Hough Circle Fitting
This module uses Generalized Hough-transform to detect circles in an image.
For performing the actual Hough-transform, the Python-library scikit-image is used.
Circle-fitting is done per XY-slice.
As input, either a label-field already containing edges can be used (Canny edge-detection should be disabled), or, by enabling Canny edge-detection, edges can be detected in a grey-scale image by the module itself.
Three results are created, two label-fields and one spreadsheet:
- circle edge mask,
- filled circle mask (calculated by scikit-image's flood-fill),
- table, containing slice-number (for 3D images), circle centers, radii, and accumulator values. The coordinates of the circle-centers (X, Y, Z) and the radii are given in physical units.
Invoke the module by right-clicking on the image and then selecting "Xtra -> Image Processing -> Hough Circle Fitting".
The example-project demonstrates the use of Hough Circle Fitting on an Amira-Avizo example dataset located in "tutorials\xlab".
In the project, one slice from the data is extracted, and then Hough Circle Fitting is applied in two different ways (but leading to very similar results):
- on an edge-image created via Sobel Filter and Auto Thresholding (left),
- directly on the grey-scale image with activated edge-detection (right).
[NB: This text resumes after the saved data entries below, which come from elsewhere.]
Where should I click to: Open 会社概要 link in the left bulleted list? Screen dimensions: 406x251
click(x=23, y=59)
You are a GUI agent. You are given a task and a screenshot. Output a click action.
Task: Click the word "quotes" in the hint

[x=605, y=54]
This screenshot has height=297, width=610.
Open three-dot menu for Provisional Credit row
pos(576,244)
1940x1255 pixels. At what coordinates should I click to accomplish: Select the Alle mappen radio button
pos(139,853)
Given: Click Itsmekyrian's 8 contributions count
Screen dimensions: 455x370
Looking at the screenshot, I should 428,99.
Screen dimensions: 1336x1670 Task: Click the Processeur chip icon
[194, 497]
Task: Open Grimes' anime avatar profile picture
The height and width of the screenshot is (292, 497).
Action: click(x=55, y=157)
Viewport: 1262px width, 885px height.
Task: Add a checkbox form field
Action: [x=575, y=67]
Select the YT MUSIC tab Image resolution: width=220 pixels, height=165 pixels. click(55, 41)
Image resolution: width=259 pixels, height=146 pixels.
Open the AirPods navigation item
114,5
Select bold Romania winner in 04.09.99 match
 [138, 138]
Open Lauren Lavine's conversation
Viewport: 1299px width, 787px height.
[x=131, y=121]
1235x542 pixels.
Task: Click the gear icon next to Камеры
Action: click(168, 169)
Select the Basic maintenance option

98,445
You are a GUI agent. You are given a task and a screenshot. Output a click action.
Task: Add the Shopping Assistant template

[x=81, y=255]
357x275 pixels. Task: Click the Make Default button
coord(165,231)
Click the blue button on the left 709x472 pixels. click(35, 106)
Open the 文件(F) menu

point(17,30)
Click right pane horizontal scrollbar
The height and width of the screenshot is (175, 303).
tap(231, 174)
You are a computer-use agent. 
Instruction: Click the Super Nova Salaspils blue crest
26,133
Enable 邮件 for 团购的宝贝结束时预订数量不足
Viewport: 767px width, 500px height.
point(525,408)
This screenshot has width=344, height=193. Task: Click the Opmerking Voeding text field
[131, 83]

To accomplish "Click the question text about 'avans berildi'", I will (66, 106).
parameters of Hough Circle Fitting are set such that circles with radii between
10 and 40 pixels are searched.
The centers of the detected circles must be at least 20 pixels apart, which corresponds to the diameter of the smallest circles looked for.
A maximum of 200 circles would be returned.
To reject circles with low significance, the minimum allowed accumulator-value is set to 0.8 and 0.45, respectively.